*WORK REQUEST*.
Restate exactly, and only, the lines from the one with "This screenshot has height=172, width=414." through the end of the data, with both of those end lines kept. Drop any pictures.

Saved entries

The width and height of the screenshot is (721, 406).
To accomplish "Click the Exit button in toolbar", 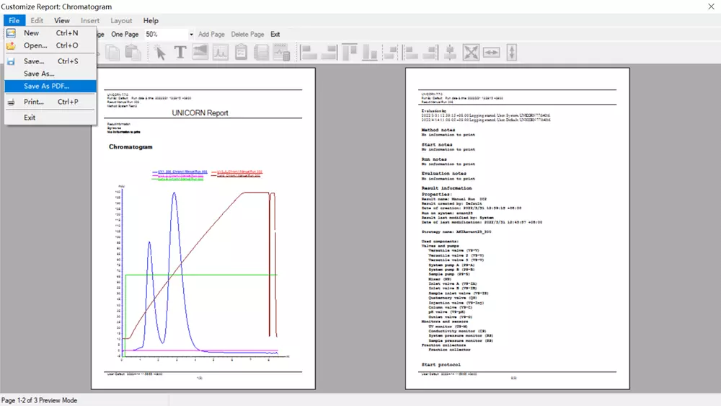I will (275, 35).
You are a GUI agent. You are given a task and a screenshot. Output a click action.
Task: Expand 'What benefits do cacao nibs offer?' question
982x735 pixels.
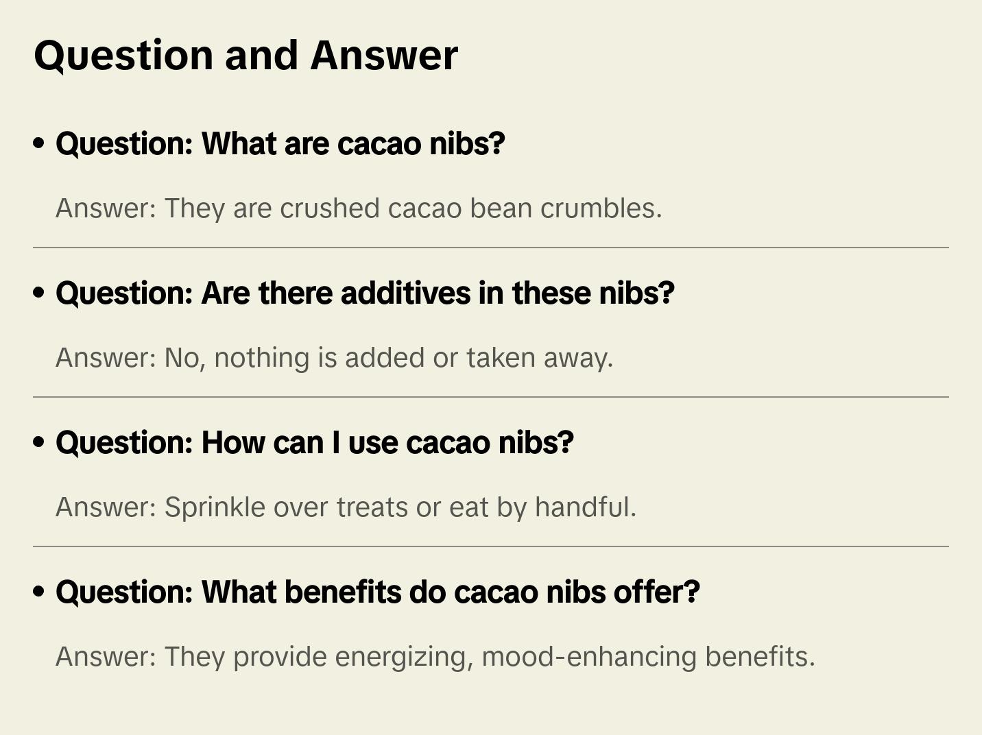coord(377,592)
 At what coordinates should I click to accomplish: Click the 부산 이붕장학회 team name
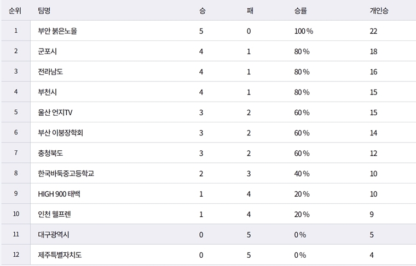tap(60, 133)
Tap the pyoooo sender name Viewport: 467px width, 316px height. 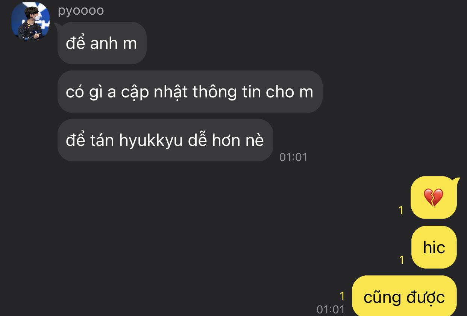[x=81, y=11]
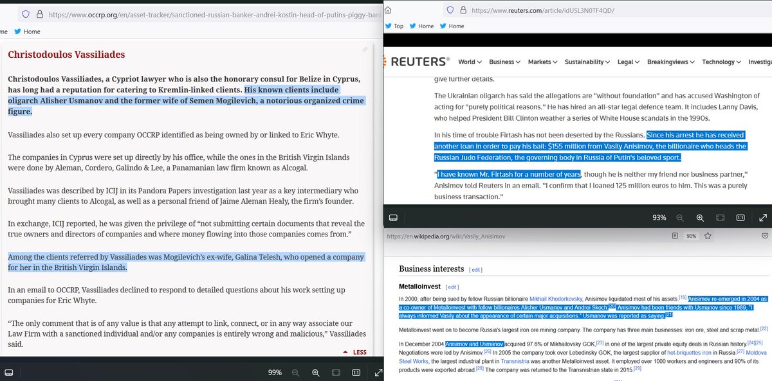Click the tracking protection shield in left address bar

(26, 12)
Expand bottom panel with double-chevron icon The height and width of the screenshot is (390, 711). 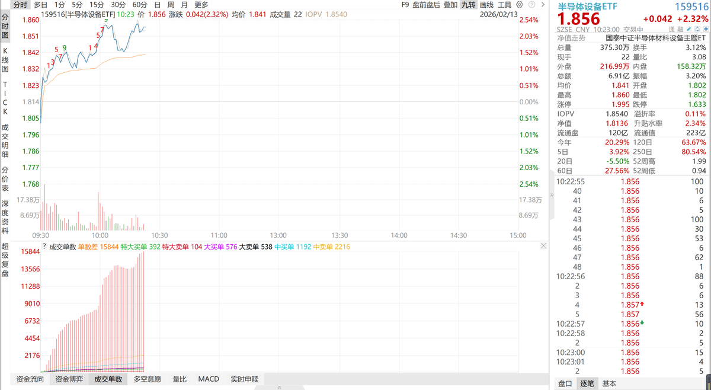(278, 387)
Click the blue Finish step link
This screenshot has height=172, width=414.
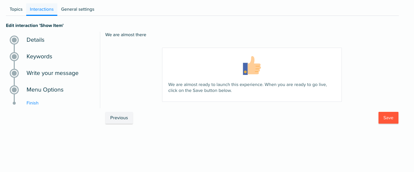tap(33, 103)

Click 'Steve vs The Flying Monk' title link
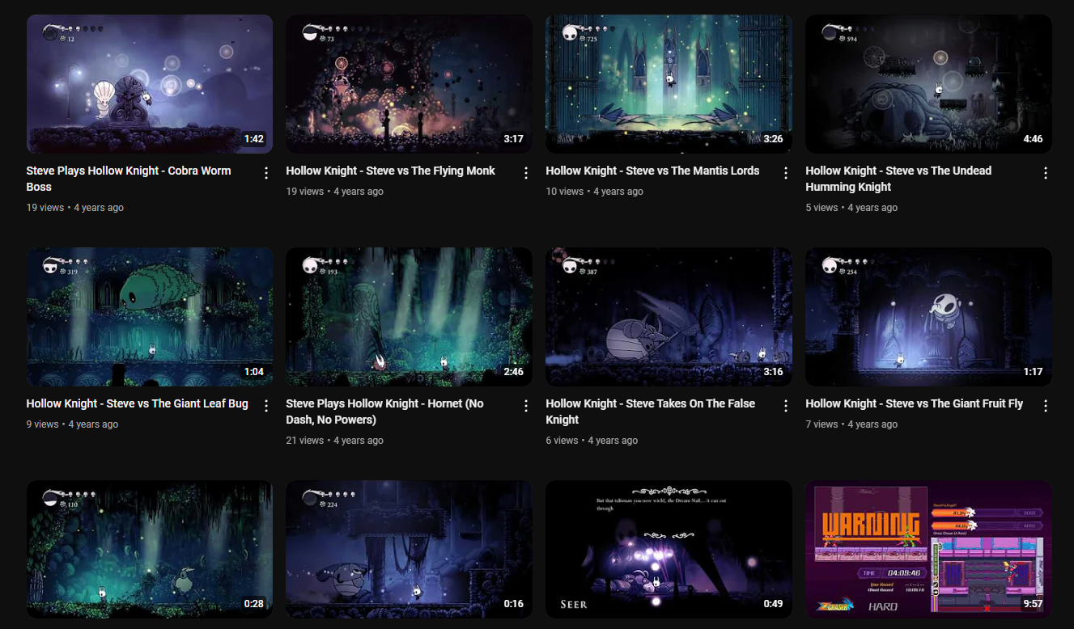390,171
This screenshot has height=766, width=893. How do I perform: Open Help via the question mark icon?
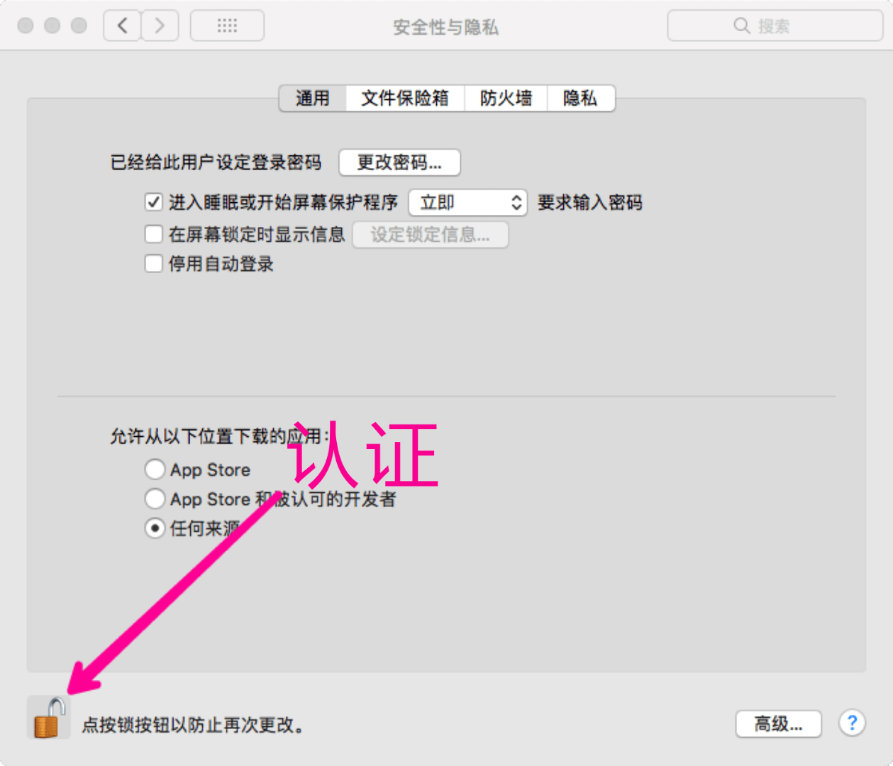point(852,723)
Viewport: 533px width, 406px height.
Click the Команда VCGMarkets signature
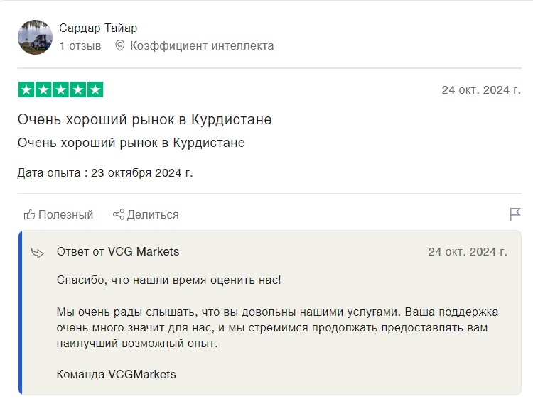pyautogui.click(x=117, y=375)
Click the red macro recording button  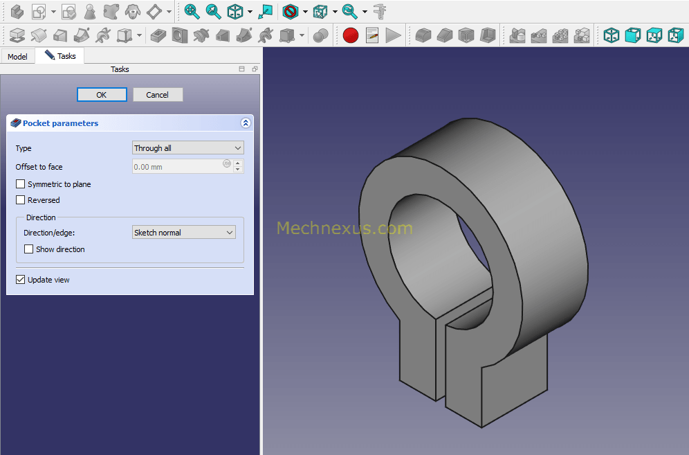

*RESPONSE BOX*.
This screenshot has height=172, width=414.
tap(33, 103)

Click 'Steve vs The Flying Monk' title link
390,171
This screenshot has height=766, width=893. How do I perform: Open Help via the question mark icon?
point(852,723)
Viewport: 533px width, 406px height.
Click the Команда VCGMarkets signature
pyautogui.click(x=117, y=375)
Click the red macro recording button  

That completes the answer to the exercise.